§ **TASK DETAILS**
Retype the data exactly, leaving nothing out.

§ **EXTRACTED RECORDS**
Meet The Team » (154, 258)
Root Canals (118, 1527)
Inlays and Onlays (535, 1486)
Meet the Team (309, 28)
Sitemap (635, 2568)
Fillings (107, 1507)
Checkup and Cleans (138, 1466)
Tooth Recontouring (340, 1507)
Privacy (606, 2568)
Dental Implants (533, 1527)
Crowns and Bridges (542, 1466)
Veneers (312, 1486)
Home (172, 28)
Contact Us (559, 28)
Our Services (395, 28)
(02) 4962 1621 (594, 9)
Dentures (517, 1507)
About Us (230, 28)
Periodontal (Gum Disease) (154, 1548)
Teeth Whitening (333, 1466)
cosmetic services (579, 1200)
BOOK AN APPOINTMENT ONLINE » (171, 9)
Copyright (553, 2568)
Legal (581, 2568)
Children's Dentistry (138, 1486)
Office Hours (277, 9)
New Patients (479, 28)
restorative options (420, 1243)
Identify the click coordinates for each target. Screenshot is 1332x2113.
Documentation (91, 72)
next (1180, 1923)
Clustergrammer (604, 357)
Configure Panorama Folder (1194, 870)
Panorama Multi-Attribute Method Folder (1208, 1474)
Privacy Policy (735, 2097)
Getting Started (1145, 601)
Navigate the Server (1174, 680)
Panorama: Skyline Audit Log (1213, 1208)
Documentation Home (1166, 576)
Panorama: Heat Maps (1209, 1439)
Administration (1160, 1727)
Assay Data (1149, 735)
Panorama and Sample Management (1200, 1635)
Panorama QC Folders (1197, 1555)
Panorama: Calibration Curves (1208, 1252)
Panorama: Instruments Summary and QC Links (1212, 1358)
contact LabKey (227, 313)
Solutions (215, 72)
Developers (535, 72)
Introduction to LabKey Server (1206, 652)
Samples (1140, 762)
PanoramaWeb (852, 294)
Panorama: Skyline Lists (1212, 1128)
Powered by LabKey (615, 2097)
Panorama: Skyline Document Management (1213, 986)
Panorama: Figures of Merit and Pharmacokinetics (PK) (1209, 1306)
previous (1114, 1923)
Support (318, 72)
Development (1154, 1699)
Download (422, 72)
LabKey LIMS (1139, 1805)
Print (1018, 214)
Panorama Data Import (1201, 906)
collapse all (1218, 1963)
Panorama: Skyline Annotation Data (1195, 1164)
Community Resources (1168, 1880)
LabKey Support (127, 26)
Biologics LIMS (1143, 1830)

§ **YOUR SOLUTION**
Meet The Team » (154, 258)
Root Canals (118, 1527)
Inlays and Onlays (535, 1486)
Meet the Team (309, 28)
Sitemap (635, 2568)
Fillings (107, 1507)
Checkup and Cleans (138, 1466)
Tooth Recontouring (340, 1507)
Privacy (606, 2568)
Dental Implants (533, 1527)
Crowns and Bridges (542, 1466)
Veneers (312, 1486)
Home (172, 28)
Contact Us (559, 28)
Our Services (395, 28)
(02) 4962 1621 (594, 9)
Dentures (517, 1507)
About Us (230, 28)
Periodontal (Gum Disease) (154, 1548)
Teeth Whitening (333, 1466)
cosmetic services (579, 1200)
BOOK AN APPOINTMENT ONLINE » (171, 9)
Copyright (553, 2568)
Legal (581, 2568)
Children's Dentistry (138, 1486)
Office Hours (277, 9)
New Patients (479, 28)
restorative options (420, 1243)
Identify the click coordinates for each target. Screenshot is 1332x2113.
Documentation (91, 72)
next (1180, 1923)
Clustergrammer (604, 357)
Configure Panorama Folder (1194, 870)
Panorama Multi-Attribute Method Folder (1208, 1474)
Privacy Policy (735, 2097)
Getting Started (1145, 601)
Navigate the Server (1174, 680)
Panorama: Skyline Audit Log (1213, 1208)
Documentation Home (1166, 576)
Panorama: Heat Maps (1209, 1439)
Administration (1160, 1727)
Assay Data (1149, 735)
Panorama and Sample Management (1200, 1635)
Panorama QC Folders (1197, 1555)
Panorama: Calibration Curves (1208, 1252)
Panorama: Instruments Summary and QC Links (1212, 1358)
contact LabKey (227, 313)
Solutions (215, 72)
Developers (535, 72)
Introduction to LabKey Server (1206, 652)
Samples (1140, 762)
PanoramaWeb (852, 294)
Panorama: Skyline Lists (1212, 1128)
Powered by LabKey (615, 2097)
Panorama: Skyline Document Management (1213, 986)
Panorama: Figures of Merit and Pharmacokinetics (PK) (1209, 1306)
previous (1114, 1923)
Support (318, 72)
Development (1154, 1699)
Download (422, 72)
LabKey LIMS (1139, 1805)
Print (1018, 214)
Panorama Data Import (1201, 906)
collapse all (1218, 1963)
Panorama: Skyline Annotation Data (1195, 1164)
Community Resources (1168, 1880)
LabKey Support (127, 26)
Biologics LIMS (1143, 1830)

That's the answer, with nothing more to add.